MIMS, Fla. – Diane Delano, owner of the Wild Horse Rescue Center, is this week's Getting Results Award winner.
On the shores of Lake Harney in southern Volusia County, the morning air is thick and heavy. The sun breaks over a canopy of an oak and cypress hammock, lining the Wild Horse Rescue Center ranch.
"It just gets so hot and the direct sun is just tough," said Diane Delano, explaining the early start to her day.
Delano and volunteer Mathilda Theoren work with a 4-year-old mustang named Dalla from Nevada.
"Dalla came in really afraid, no confidence, unsure of humans. She wanted nothing to do with us," Delano said.
On this morning, the young horse is calm, obeying commands and comfortable around her trainer. The horse gallops around the circular pen.
"She'll make a nice horse," Theoren said.
"Seeing them come in downtrodden, thin, afraid -- to see them transformed into confident, healthy, vibrant animals is wonderful," Delano said.
Delano has dozens of horses on her 39-acre ranch. Each one was born wild on government land in one of 10 western states.
"This is a lifestyle," Delano said. "I've been on this path for 28 years. Ever since I was a child, I've loved horses."
Over the years, the nonprofit has rehabilitated, trained and found new homes for hundreds of formerly wild mustangs purchased through the U.S. Bureau of Land Management Wild Horse Adoption Program.
Delano said many people purchase horses with the intent of taming them, only to realize the task is beyond their abilities.
"If they have no knowledge and they get this wild horse, they, unfortunately, resort to very harsh, hard, abusive treatment because they think that that is acceptable," Delano said.
That's when they end up here, where it can take years to gain their trust.
"It's not a quick fix," Delano said. "We do not turn our horses over quickly."
The Wild Horse Rescue Center is unique, one of only a handful of ranches on the East Coast that train and rehabilitate mustangs.
"There's a lot of other rescues out there," Delano said. "Very few are set up for wild horses."
"We run a rescue and every horse comes in with different baggage," said volunteer Mathilda Theoren, one of the many volunteers from around the world.
The volunteers stay on the property for anywhere from a week to a few months, arriving as part of an international volunteer program. Delano said she relies on volunteers to keep the program going.

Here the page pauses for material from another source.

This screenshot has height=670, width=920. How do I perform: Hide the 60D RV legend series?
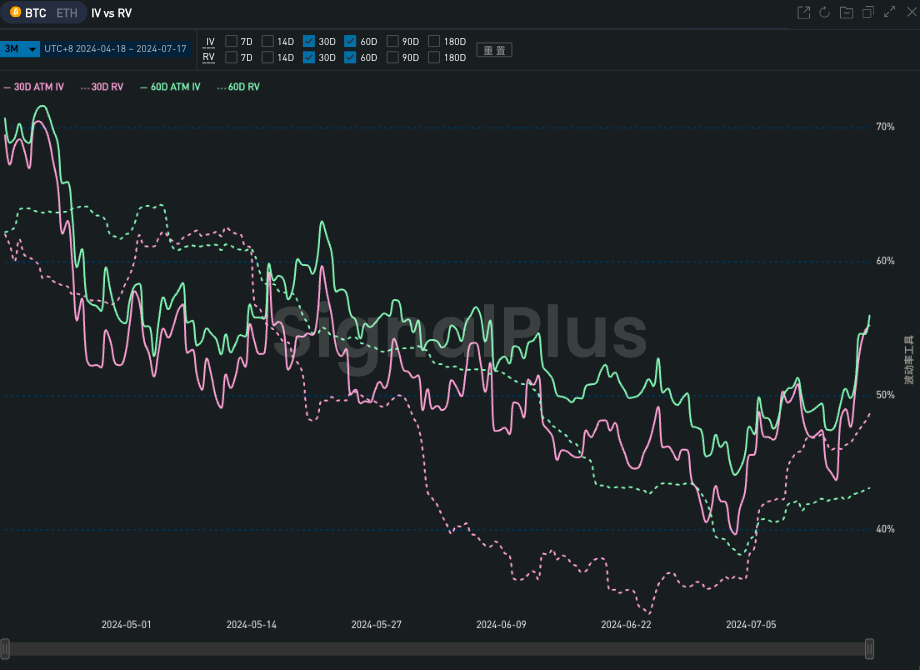coord(239,87)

"We're hay junkies," Delano laughed. "We go through a lot of hay."
Local volunteers are also welcome and needed. Brianna Plowman and her daughter, Zoe, try to help once a week.

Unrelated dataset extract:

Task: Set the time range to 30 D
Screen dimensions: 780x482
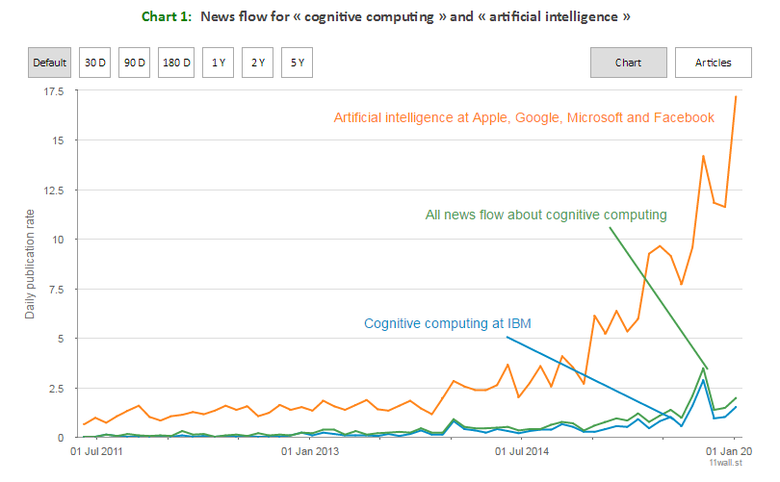Action: pos(95,62)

"Diane is one of the most wonderful people I've ever met," she said. "This is an amazing place."
Plowman nominated Delano for the News 6 Getting Results Award.

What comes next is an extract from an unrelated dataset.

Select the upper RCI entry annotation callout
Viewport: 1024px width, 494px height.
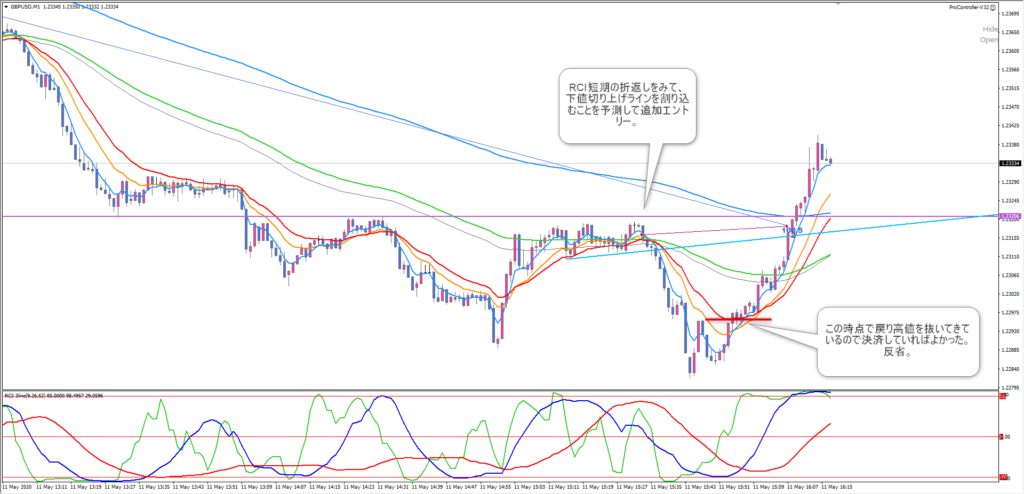626,105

"It's just really inspirational to see, and I think more people need to know that she's here," Plowman said.
Zoe, 8, shows us how she brushes Rio, one of the oldest horses on the ranch. Delano rescued him 28 years ago after he was rounded up following wildfires in Nevada.
"You go in circles around his whole body," she said. "And then, with the hard brush, you go in the direction of the fur."
Following the grooming, Zoe feeds him a bag of carrots.
"I think this is the best place in the world," she said.
If Rio could talk, we're sure he wouldn't say nay.